AIM OF THE TASK: Transcribe each line of the records below exactly, excluding any embedded images.

LISTED RECORDS:
######

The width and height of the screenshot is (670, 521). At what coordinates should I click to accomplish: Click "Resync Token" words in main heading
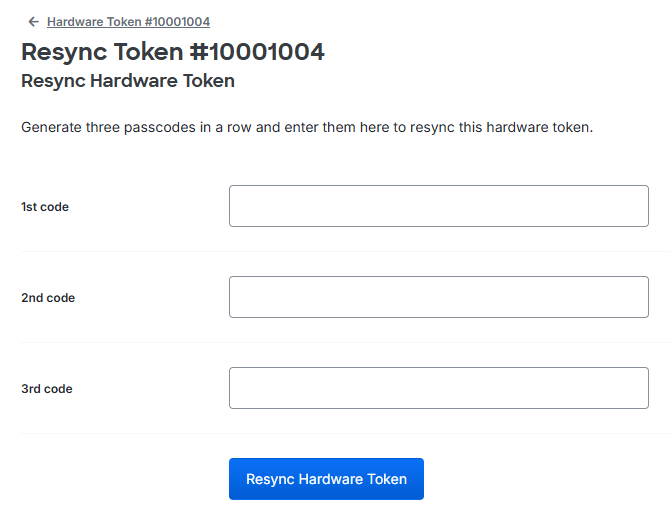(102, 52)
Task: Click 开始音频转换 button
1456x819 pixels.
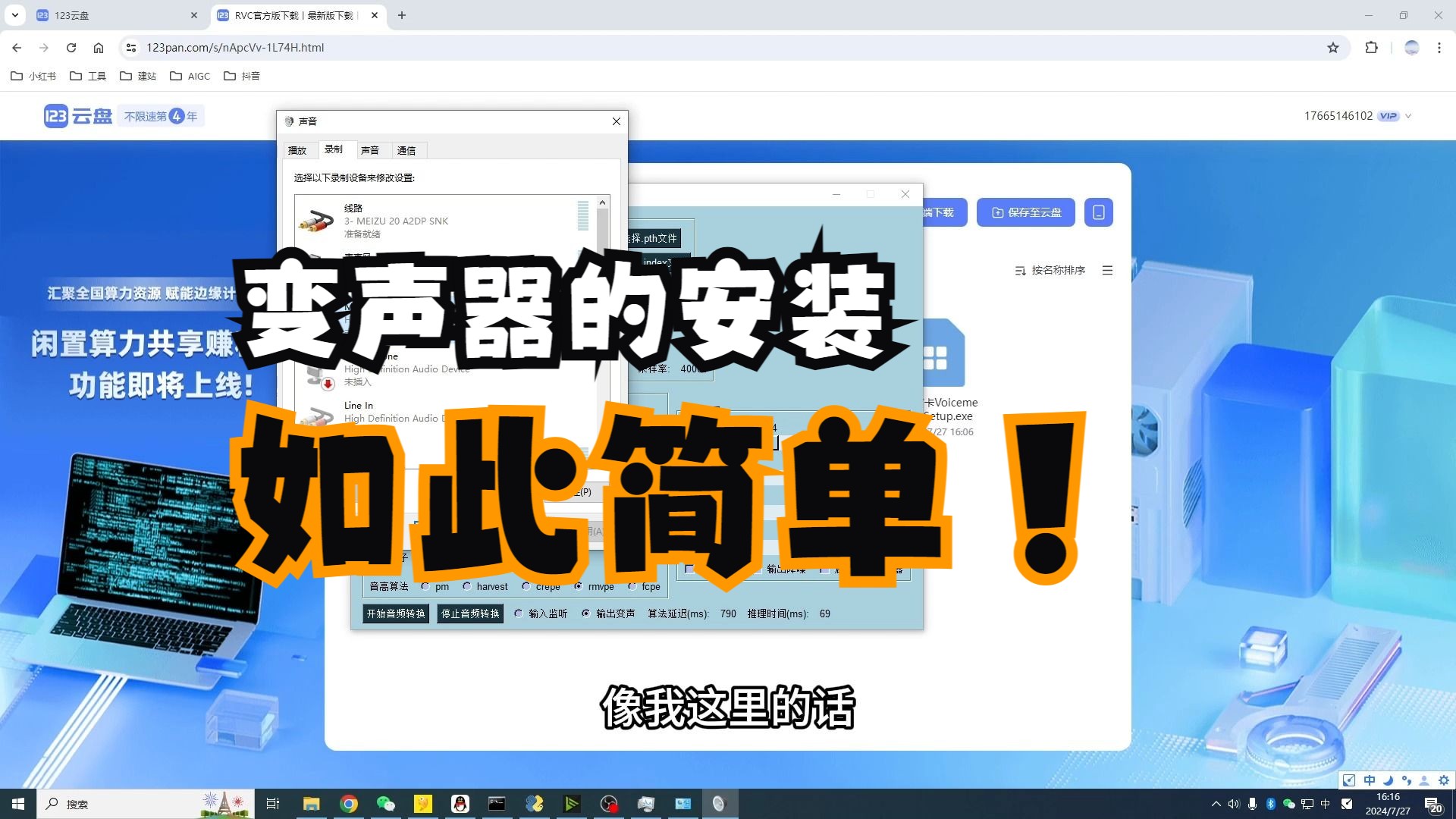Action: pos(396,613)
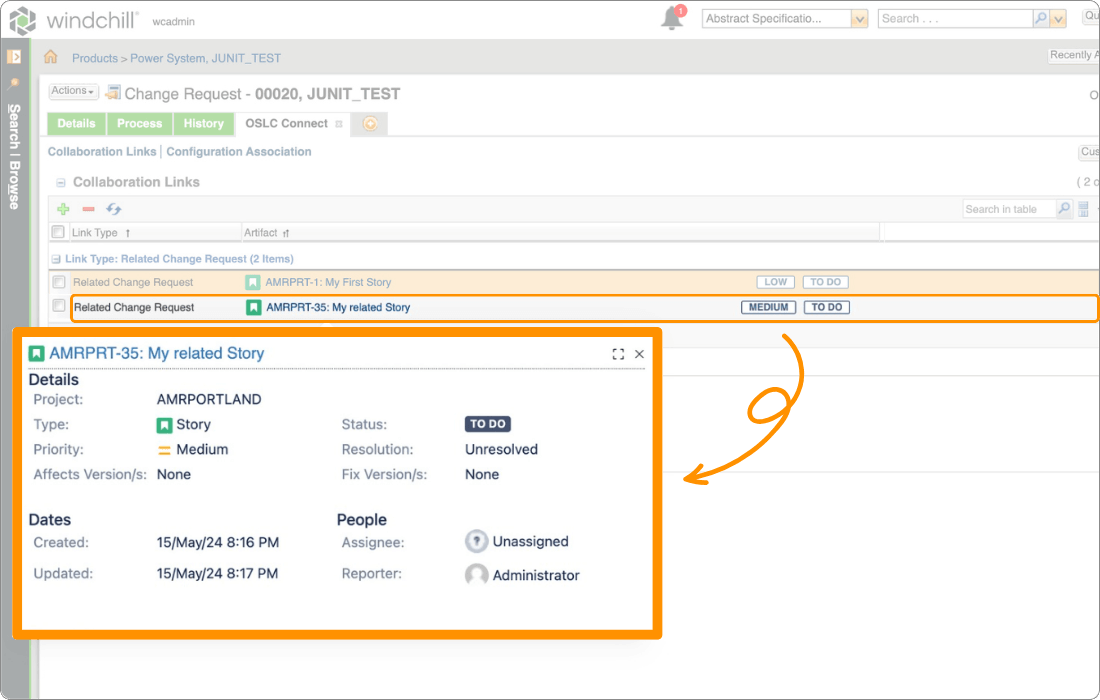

######

SOLUTION FOR THIS PROBLEM:
The width and height of the screenshot is (670, 521). At what coordinates should I click to accomplish: Click "Resync Token" words in main heading
(102, 52)
Task: Click 开始音频转换 button
1456x819 pixels.
Action: pos(396,613)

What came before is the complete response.